私にとって、装いの上で長年の懸案と言えば、それはドレス・シャツでした。
世界中どこに行っても、また、どんな専門の老舗で誂えても、シャツはスーツやジャケットを着用する上での「添え物」的な位置を脱しませんでした。そして、それはイメージだけでなく、上着の出来がどんなに素晴らしくとも、シャツが着感に制限を与えているように思えて仕方がありませんでした。
それらの理由を模索した中の幾つかを書かせて頂けば、まず欧州のシャツ屋さんは、伝統的なノウハウとレベルの高い顧客を持っていますが、既にその黄金時代を過ぎており、ノウハウや技術を持っていても、「なぜ、そうするのか?」という理由が忘れ去られてしまっています。問えば一番よく聞かされるセリフが、「うちは昔からそうだから」です(笑)。

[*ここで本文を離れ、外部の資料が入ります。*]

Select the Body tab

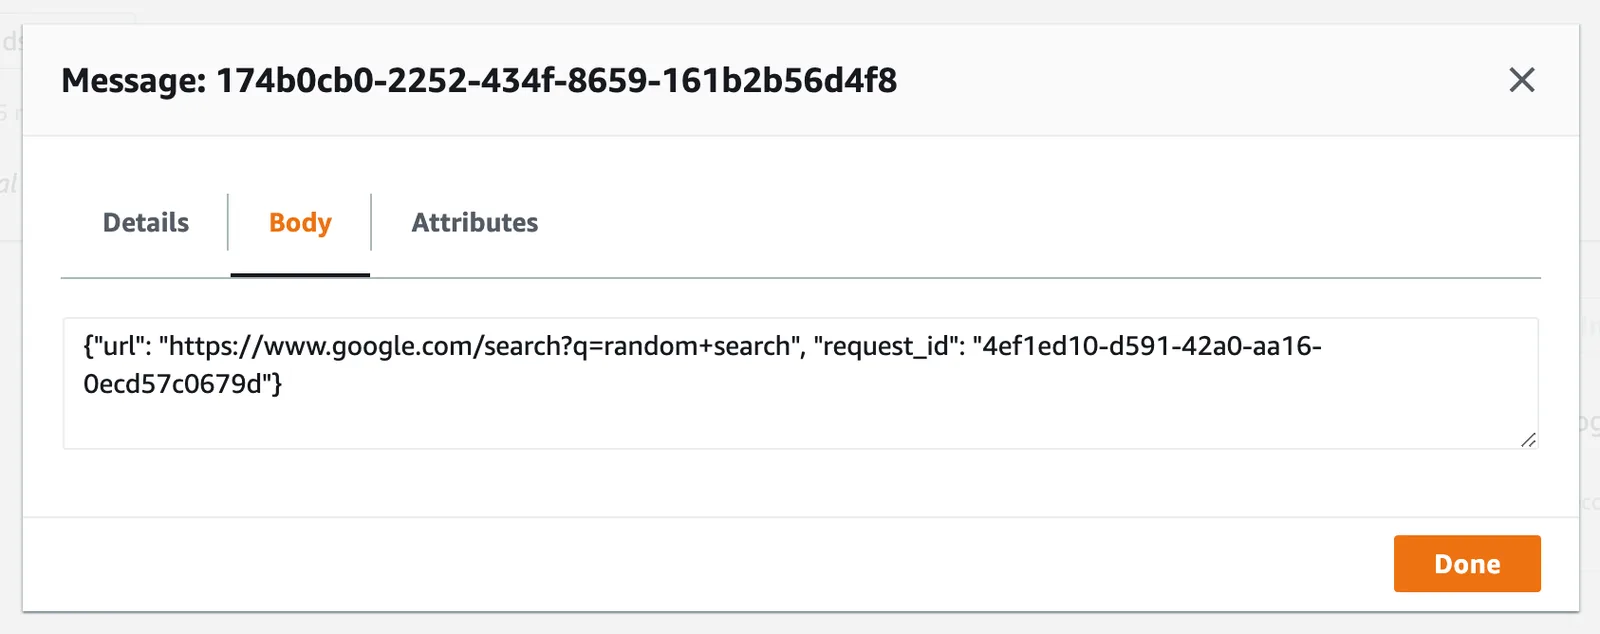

また、日本のシャツ屋さんは、細かい仕事は丁寧であっても、顧客の身体に合わせるという点では、所謂スーツの仕立てでいうところの、パターン・オーダーやイージー・オーダーの域を出ていません。
結局、ドレス・シャツの誂えというものは、最大公約数的に割り切るしかないのではないか? 昨今、私はそう思い始めていました。
そんな折に、独自の理論でシャツを誂えるY氏との出会いがあったのです。
Y氏は、顧客の身体と上着に、完璧にカスタマイズされたシャツを誂えることを目指し、そのために人体工学を学び、スーツの仕立て屋さんに弟子入りまでし、また、スーツに比べてアイロンでのくせ取りに限界があるシャツは、むしろ和服の仕立て技術の応用が有効と思い立たれて、その吸収にも余念がありません。
そんなY氏に、私のこれまでのドレス・シャツ感をお話しすると、全く同感とのご意見を頂いて、いつの間にか、二人でその意識を打ち破るシャツを造りあげましょう、というお話になったのでした。

Y氏より、最初の仮縫いの準備が整ったとのお知らせを頂き、アトリエへお邪魔しました。最初の仮縫いは、シーチングによって行います。シーチングとは、生成り木綿の薄手の生地で、本番用の生地をカットする前に型紙のチェックのために代用します。
Y氏は、顧客一人一人に、まるでスーツのそれのような独自の型紙をおこされます。そしてやはり(笑)、採寸から仕上げまでをすべて一人でこなされます。

b_shirt01

背中側の写真です。代用生地の仮縫いのため、本縫いされていないにも拘らず、おかしな着皺が全くと言ってよいほど無いのがお判りになると思います。左腕の肘の辺りがツレているのは、袖丈の長さを採るためにやっています。

b_shirt02

前側の写真です。やはり、不自然な着皺が無いことが判ります。私は、背中の肩甲骨付近の筋肉が厚く盛り上がっており、やや猫背気味で、胸囲と胴囲の落差が大きく、背中にしろ、前にしろ、こんな風に自然に生地が流れるのは、なかなか稀有なことなのです。

b_shirt03

トラウザースを穿き、タイを締めてみました。タイを締めたノットの付近にも、タイを挟んだ両前身頃にも、全くといってよいほど、ツレや皺が無いのがお判り頂けると思います。こうして他のアイテムを着用してみると、改めて実感するのは、シーチングの仮組みにも関わらず感じる、何とも言えない着心地の良さです。肩と首、そして腕に到る着感が、これまで私が着てきたシャツとは明らかに違います。良い悪いではなく、次元が違うので比較が出来ないというのが正直なところです。

b_shirt04

シャツ単体で着用している時よりも、トラウザースを穿き、ベストを着用し、上着を着こむと、より鮮烈にシャツとしてのモノの違いが判ります。スーツの着感が、これまではシャツによってかなりトーンダウンされていたことがハッキリと自覚できます。
スーツとドレスシャツの関係は、良質の靴とホーズの関係に似ているのではないでしょうか? どんなに素晴らしく誂えられた靴でも、きちんとフィットしたホーズを履かなければ、その靴本来の着感は得られないでしょう。良い靴を大切に、上手に履く方は、必ず良質のホーズをたくさん持っていらっしゃるものです。
Y氏との出会いによって、そんなシャツを着ることが出来る幸運を、私はたった今、実感しております。
本番の生地を使った中縫いが、今から楽しみです。どんな生地かは、次回の折に・・・(笑)。